#### Document passage:
By Michael Silver, Yahoo! Sports

 

As Colt McCoy(notes) prepares for Sunday’s game against the Cincinnati Bengals, the Cleveland Browns’ second-year quarterback is fighting through frustration on several fronts. His team has a disappointing 4-6 record. He and his receivers are adapting to a new, West Coast system implemented by rookie coach Pat Shurmur. And the team’s most valuable offensive player of 2010, running back Peyton Hillis(notes), has been a non-factor, undone by injury and contract-related dissatisfaction.

 

Compared to the onslaught of negativity McCoy experienced as a rookie, however, these frustrations are subtle and quaint.

 

When McCoy arrived in Cleveland after a standout career as a four-year starter at the University of Texas, the third-round draft pick was welcomed with stiff arms by then-coach Eric Mangini and his assistants. Offensive coordinator Brian Daboll, in particular, unleashed a torrent of tough love, except the love part was lost on McCoy and the teammates who observed the regular razzing.

 

In what became a running joke in the Browns’ locker room, Daboll disparaged McCoy loudly and relentlessly – sometimes to his face, sometimes through the earpiece in the quarterback’s helmet.

#### Prompt:
Write the next few paragraphs of the sports article about Colt McCoy's time with the Cleveland Browns, picking up after its final sentence. The entries that follow are drawn from an unrelated source.

#### Data records:
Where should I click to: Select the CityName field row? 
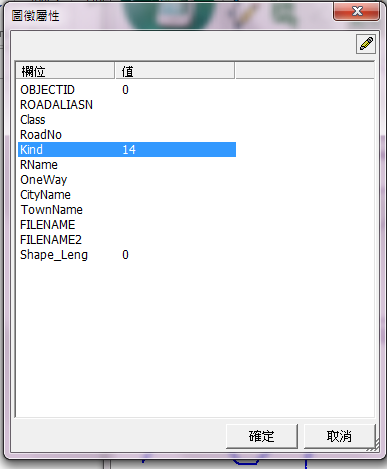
* * *
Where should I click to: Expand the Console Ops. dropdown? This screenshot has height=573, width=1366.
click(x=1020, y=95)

#### Result of the task:
“There were times I had to pull my helmet off to call a play in the huddle,” McCoy recalled in an interview earlier this month. “Guys could hear him yelling, and they’d say, ‘Just take it off.’ People said to me, ‘Man, I ain’t never seen anything like that. Just hang in there.’”

 

McCoy did, putting up solid numbers after taking over as the team’s starter six weeks into the 2010 season. His anticipated growth curve has leveled off in his second year – he has 2,181 passing yards, a 59.6 completion percentage, 11 touchdowns, seven interceptions and a passer rating of 79.2 – but his locker-room cred is exceedingly high, largely because teammates remember how well he handled himself as Daboll’s personal punching bag.

 

“I don’t think they were BFFs,” says one Browns veteran, using the common slang for “best friends forever.”

 

“I am not sure why Brian didn’t like Colt … I love the guy.”

 

Says tight end Evan Moore(notes): “There was a lot of pressure put on Colt, and some of it was over the top. He was coming off winning 45 of 53 games in college, and it was the first time he was dealing with adversity. It was a whirlwind for him. He stepped right into a buzz saw. It rocked his world. I knew it was tough for him, and there were a lot of times when he was frustrated. But he did a good job of not really showing it, and he handled it well.”

 

Daboll, now the Miami Dolphins’ offensive coordinator, declined a Y! Sports interview request. His heavy-handed coaching approach toward McCoy was hardly unique, especially given that it occurred during the quarterback’s rookie season. Says Pro Bowl center Alex Mack(notes), the team’s first-round draft pick in 2009: “When I got here as a rookie, I got hazed much worse by the coaching staff than I did by any player.”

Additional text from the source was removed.